------ TASK DATA ------
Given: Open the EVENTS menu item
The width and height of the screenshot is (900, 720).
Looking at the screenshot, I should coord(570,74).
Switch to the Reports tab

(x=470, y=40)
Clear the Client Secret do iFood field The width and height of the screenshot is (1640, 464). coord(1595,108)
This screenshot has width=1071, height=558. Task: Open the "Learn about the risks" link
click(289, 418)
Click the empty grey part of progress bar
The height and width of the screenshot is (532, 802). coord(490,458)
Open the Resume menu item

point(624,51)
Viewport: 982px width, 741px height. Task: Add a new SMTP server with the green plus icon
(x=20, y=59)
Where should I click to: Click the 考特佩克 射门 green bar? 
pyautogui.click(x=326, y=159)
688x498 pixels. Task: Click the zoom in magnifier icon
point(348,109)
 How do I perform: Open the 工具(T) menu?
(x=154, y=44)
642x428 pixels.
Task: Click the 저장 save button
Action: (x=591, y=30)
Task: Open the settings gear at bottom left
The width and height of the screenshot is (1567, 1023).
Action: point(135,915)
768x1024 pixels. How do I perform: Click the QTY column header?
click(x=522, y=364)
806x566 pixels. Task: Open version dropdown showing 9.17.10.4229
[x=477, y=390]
------
Copy out all of the records above word for word, keeping every line as it stands.

* PROBLEM SOLUTION:
Given: Open the EVENTS menu item
The width and height of the screenshot is (900, 720).
Looking at the screenshot, I should coord(570,74).
Switch to the Reports tab

(x=470, y=40)
Clear the Client Secret do iFood field The width and height of the screenshot is (1640, 464). coord(1595,108)
This screenshot has width=1071, height=558. Task: Open the "Learn about the risks" link
click(289, 418)
Click the empty grey part of progress bar
The height and width of the screenshot is (532, 802). coord(490,458)
Open the Resume menu item

point(624,51)
Viewport: 982px width, 741px height. Task: Add a new SMTP server with the green plus icon
(x=20, y=59)
Where should I click to: Click the 考特佩克 射门 green bar? 
pyautogui.click(x=326, y=159)
688x498 pixels. Task: Click the zoom in magnifier icon
point(348,109)
 How do I perform: Open the 工具(T) menu?
(x=154, y=44)
642x428 pixels.
Task: Click the 저장 save button
Action: (x=591, y=30)
Task: Open the settings gear at bottom left
The width and height of the screenshot is (1567, 1023).
Action: point(135,915)
768x1024 pixels. How do I perform: Click the QTY column header?
click(x=522, y=364)
806x566 pixels. Task: Open version dropdown showing 9.17.10.4229
[x=477, y=390]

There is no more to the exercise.